§ What to work on
Pictures stay out of the copy. Retype exactly, and only, the lines from the one containing "Given: Click the" through the end of the listing below.

§ Provided records
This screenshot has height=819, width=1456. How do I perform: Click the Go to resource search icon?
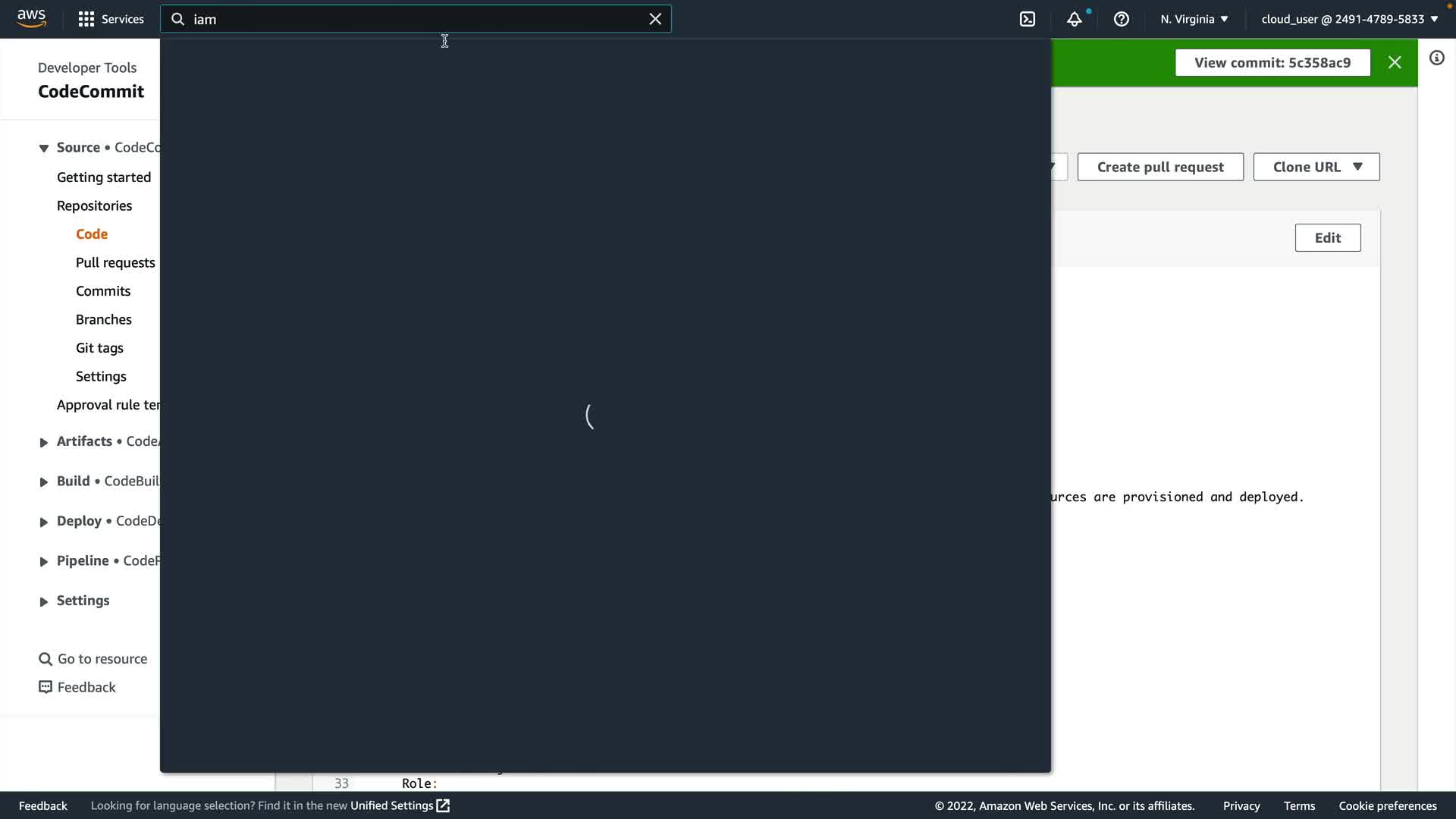click(46, 659)
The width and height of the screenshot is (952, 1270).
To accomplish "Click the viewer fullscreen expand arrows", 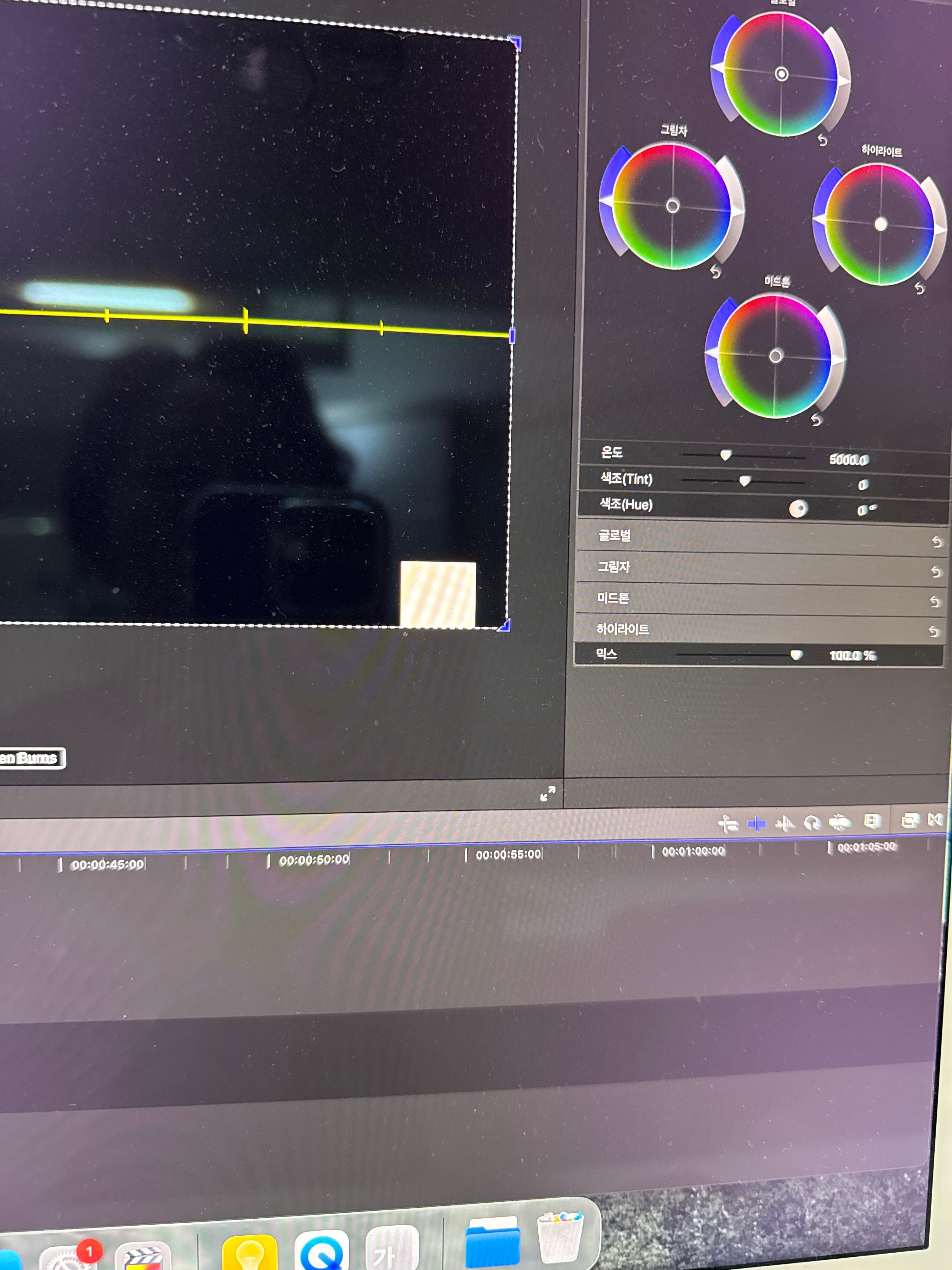I will [547, 793].
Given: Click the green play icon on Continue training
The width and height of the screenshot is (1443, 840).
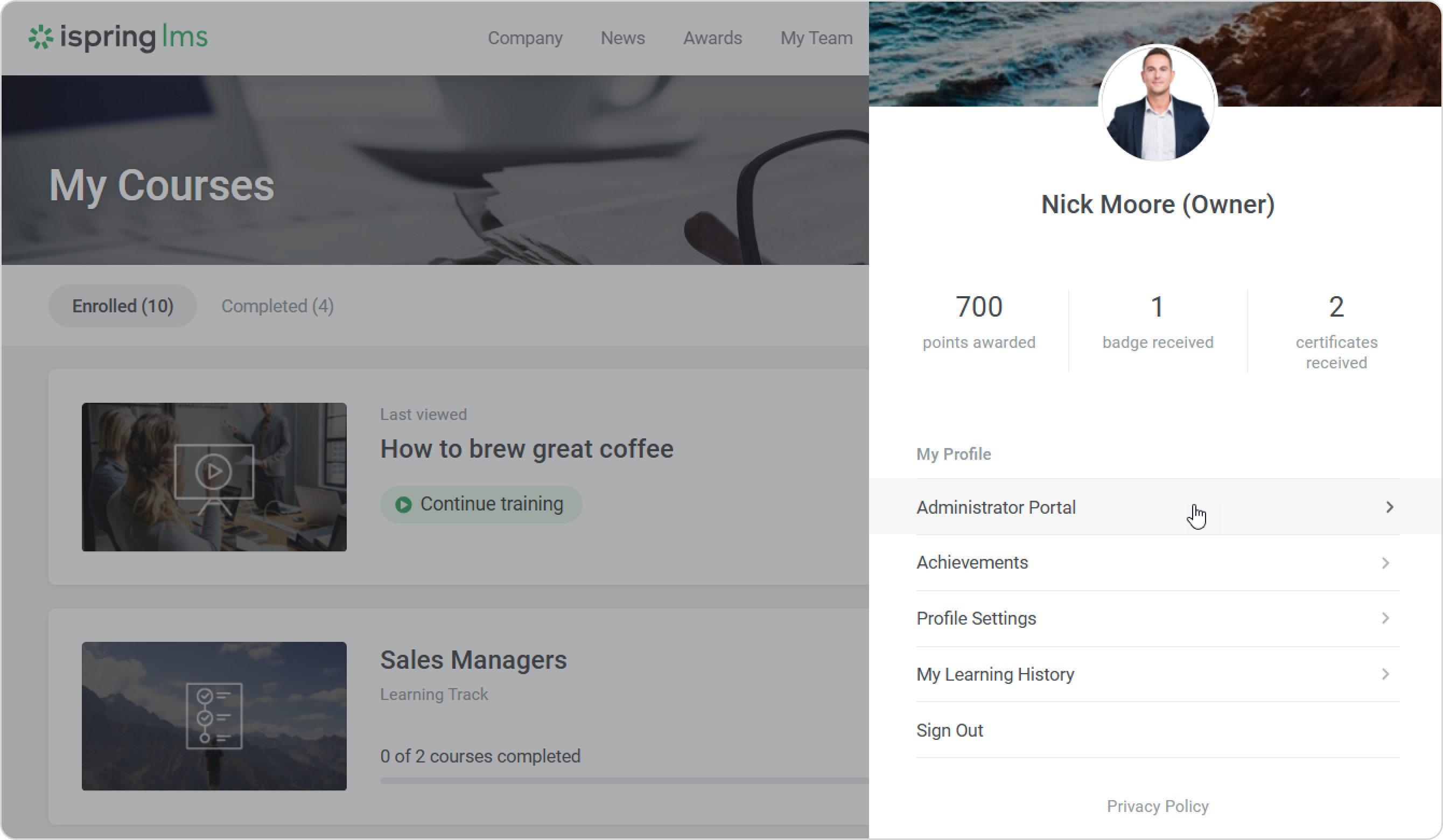Looking at the screenshot, I should [x=403, y=505].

§ Output for this task
Given: Click the green play icon on Continue training
The width and height of the screenshot is (1443, 840).
Looking at the screenshot, I should [x=403, y=505].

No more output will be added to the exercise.